-- Input material follows --

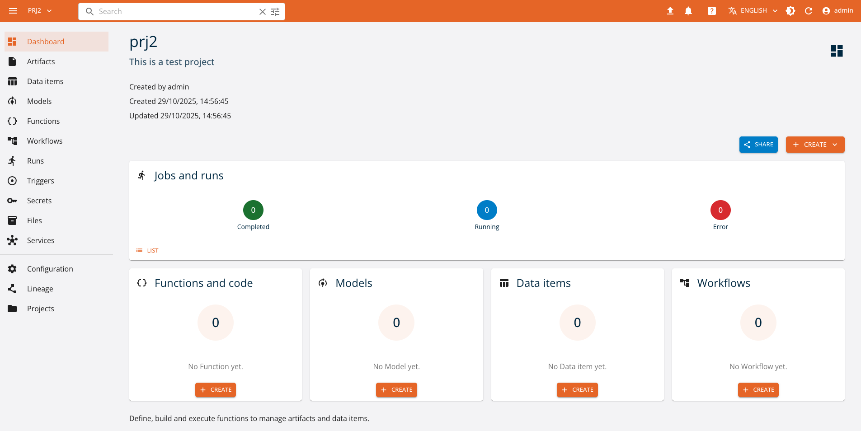Toggle the light/dark theme
Screen dimensions: 861x431
(x=790, y=11)
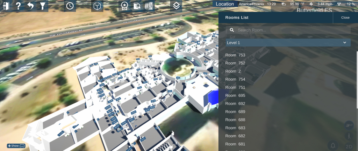The width and height of the screenshot is (358, 151).
Task: Select Room 695 in rooms list
Action: pos(235,95)
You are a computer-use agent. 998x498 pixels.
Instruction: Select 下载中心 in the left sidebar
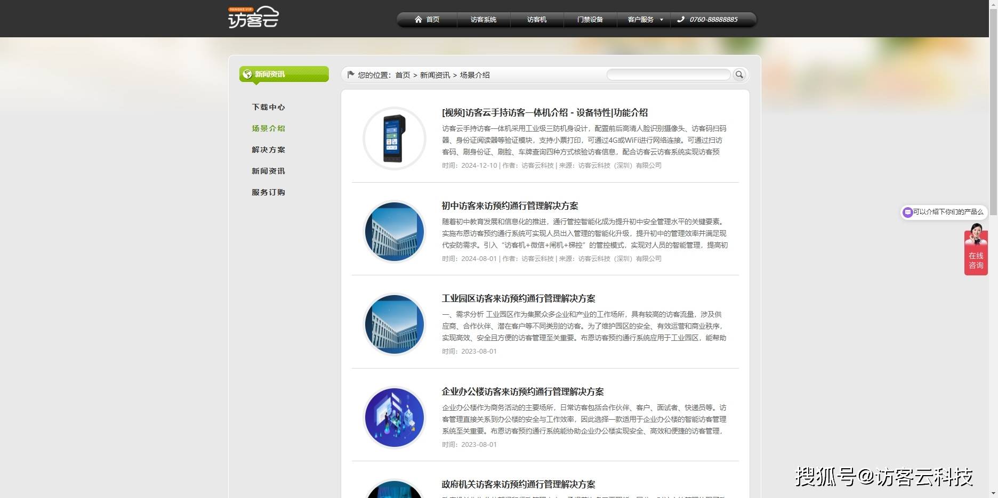point(268,107)
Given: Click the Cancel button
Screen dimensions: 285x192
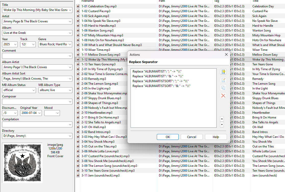Looking at the screenshot, I should 192,137.
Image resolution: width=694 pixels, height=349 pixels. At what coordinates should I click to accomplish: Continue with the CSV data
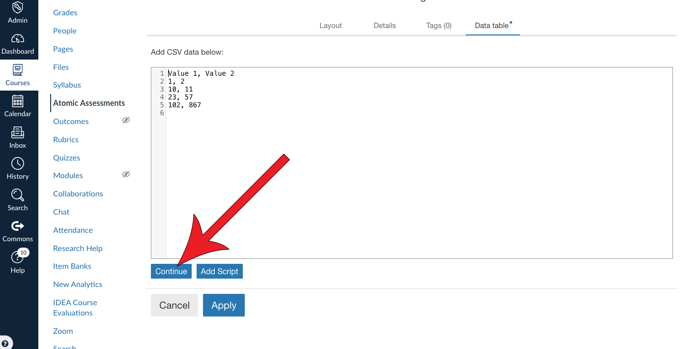tap(171, 271)
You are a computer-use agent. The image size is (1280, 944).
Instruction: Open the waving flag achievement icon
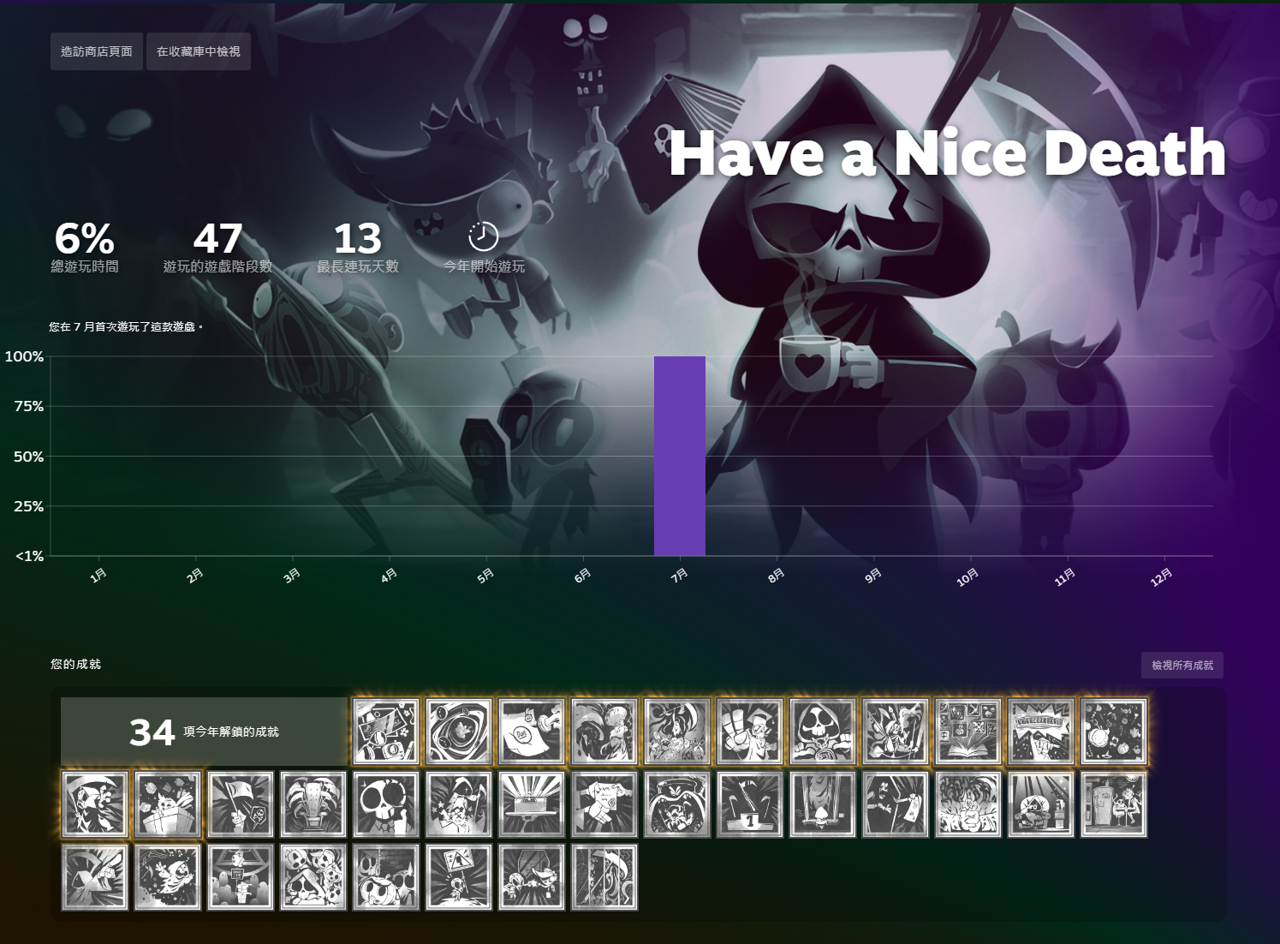[241, 804]
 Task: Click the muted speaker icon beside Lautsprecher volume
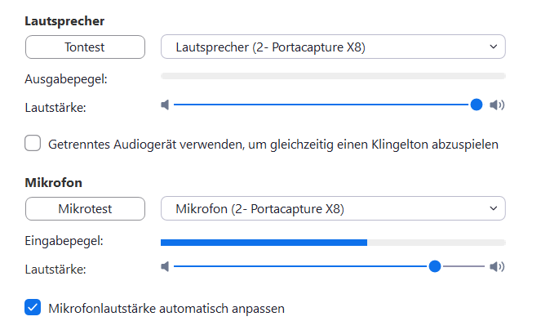(x=165, y=105)
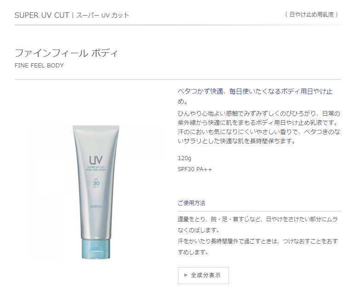Click the スーパー UV カット Japanese title

pos(103,15)
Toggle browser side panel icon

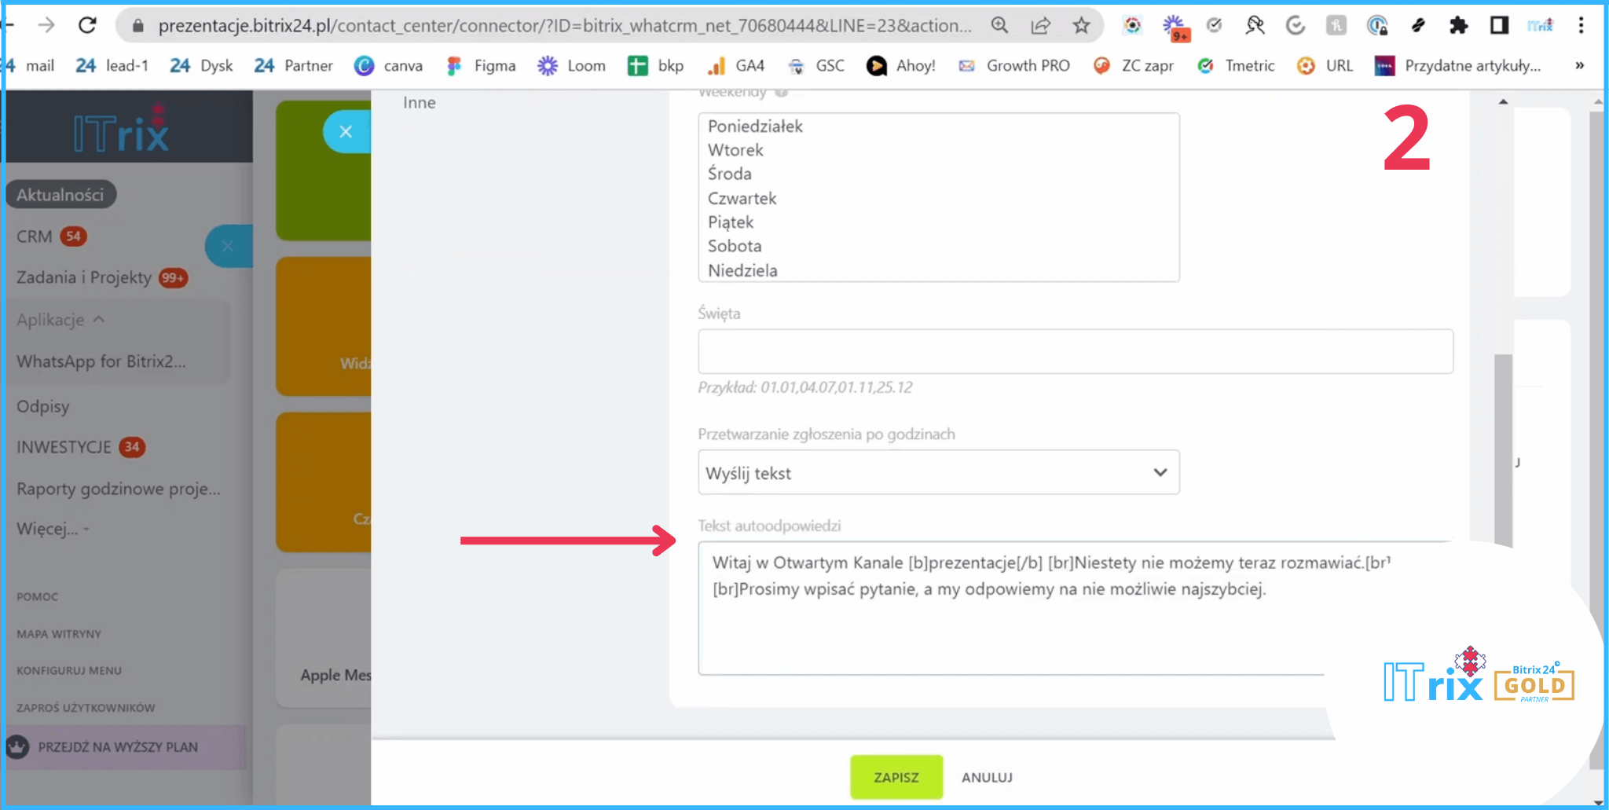1499,26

-- Input material concluded --

> **Work task**: Copy the lines starting at the line that contains "Image resolution: width=694" and running to the final line of the entries, inclusive; omit all pictures.

> **Answer box**:
Image resolution: width=694 pixels, height=349 pixels. At what coordinates should I click to accomplish: Continue with the CSV data
tap(171, 271)
You are a computer-use agent. The image size is (1280, 944).
Instruction: Open the waving flag achievement icon
[241, 804]
 Task: Click the muted speaker icon beside Lautsprecher volume
(x=165, y=105)
Click the スーパー UV カット Japanese title

pos(103,15)
Toggle browser side panel icon

1499,26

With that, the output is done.